4.   If you weren’t a physicist, what would you like to be (and why)?

I think I would try to be a professional athlete. Another great joy in my life is sport, and I do as much as I can currently. I would be curious to see how far I could get if I were to give it my full attention.

5.   Which is the development that you would really like to see in the next 10 years?

In the past century or so we have seen a continuous improvement in the understanding of the natural world that has come about by major international collaboration. Gone are the days where a single person can witness a natural phenomenon by candle light (well you still can, but it is nothing new). Today the world is more connected, and we study physics with greater precision and reliability than ever before. Experiments often take years of setup, controlled lab environments, and this all takes funding and the sharing of expertise. Science is also more accessible too with social revolution driving equality and allowing all people to pursue a career in science. I would simply like to see this continue. No one can predict the events of the future, and aiming for what you cannot see is impossible. However, what we can do is build the most productive and healthy work environment that we can, and to allow people and ideas to flourish.

6.    What is your non-scientifically accurate guilty pleasure (could be film/series/book)?

Guilty pleasure? Definitely farming simulator. I’d say it’s non-scientifically accurate by the extraordinary plant yields that seem to defy any conservation law. The physics engine is quite primitive too.

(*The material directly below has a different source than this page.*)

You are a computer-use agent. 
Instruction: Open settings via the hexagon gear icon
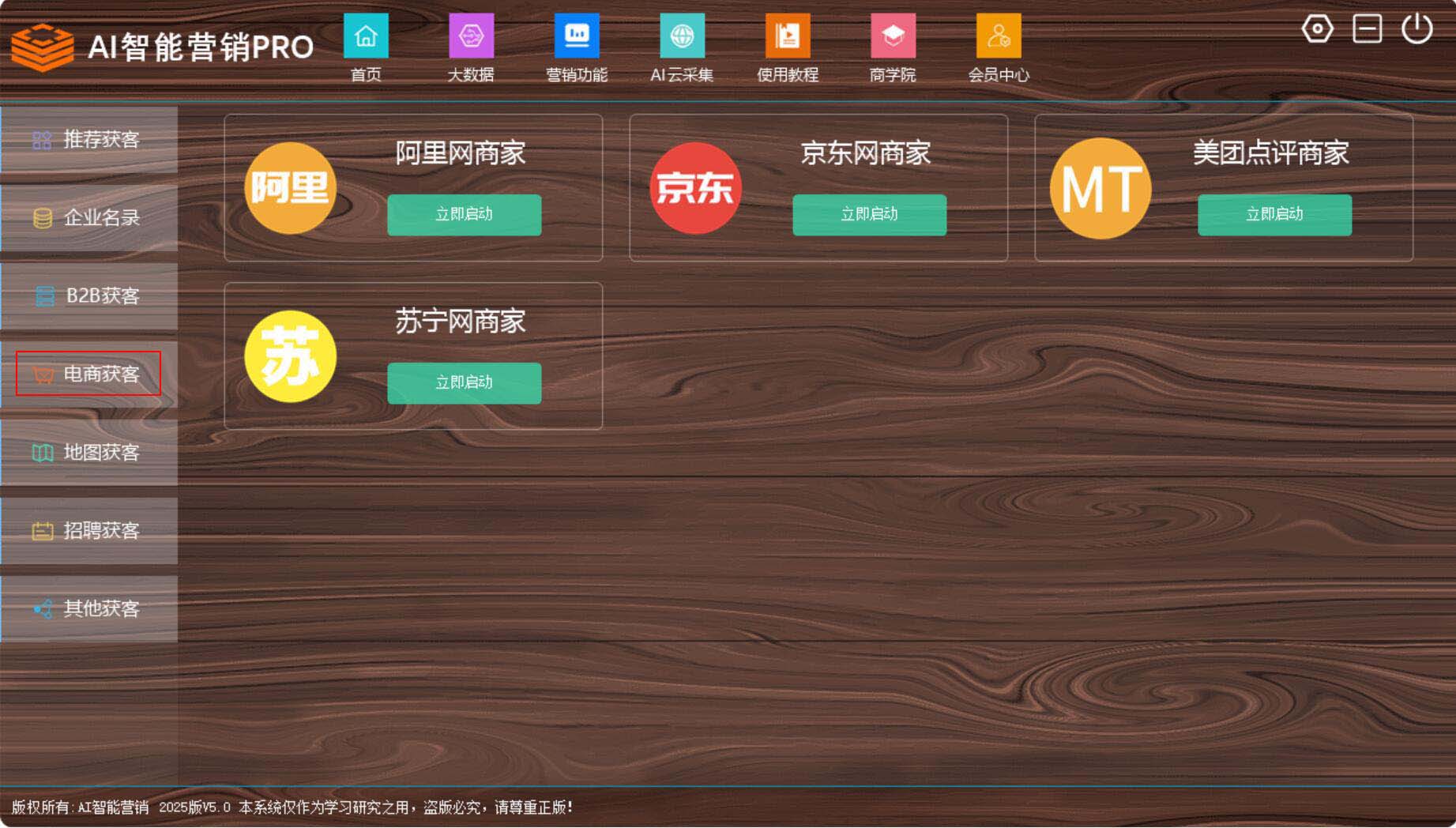(x=1317, y=29)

Interactions: Jeanne Colbois

Jeanne is a first year PhD student in the chair of condensed matter theory lead by Professor Frédéric Mila at École polytechnique fédérale de Lausanne, in Switzerland. The general aim of the group is to explore new phases of matter induced by strong correlations in electronic systems, which is done by investigating analytically and numerically the role of frustration or competing interactions in lattice models of low-dimensional quantum magnetism. She is the recipient of one of the poster prizes sponsored by Nature Reviews Physics at the Machine Learning for Quantum Many-body Physics workshop that happen last June in Dresden.



1.    Can you briefly explain the results for which you got the award?

I have been mainly focusing on the Ising model with antiferromagnetic further-neighbour couplings on the kagomé lattice. I am doing Monte Carlo simulations to try and understand how the physics of this model changes depending on the range of the interactions taken into account. It was a nice surprise to get an award for my poster, given that the main focus of the conference was Machine Learning for quantum many-body physics, and I have not been doing machine learning so far.

2.    What do you hope will be the impact of your research?

I am looking at a very specific problem, so I think the dream would be that new, more general questions would arise from studying this system.

3.    What made you want to be a physicist in the first place?

For me, it is a good balance between trying to understand our surroundings, trying to solve interesting and challenging problems, and meeting dedicated people whom I have a lot to learn from.

4.    If you weren’t a physicist, what would you like to be (and why)?

I think, as long as I would be trying to solve some problems and would feel useful in some way, I would be happy.

5.    What would be your physics superpower?

Asking the right question right away.

6.    What is your non-scientifically accurate guilty pleasure?

Maybe I don’t feel guilty enough about it, but I spend a lot of time playing and listening to music.